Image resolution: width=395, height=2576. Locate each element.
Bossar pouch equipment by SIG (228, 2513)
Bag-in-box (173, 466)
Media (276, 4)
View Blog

⁂

### What to work on
Transcribe, exactly and completely, all of the entries.

### Exercise answer
Image resolution: width=395, height=2576. Locate each element.
Bossar pouch equipment by SIG (228, 2513)
Bag-in-box (173, 466)
Media (276, 4)
View Blog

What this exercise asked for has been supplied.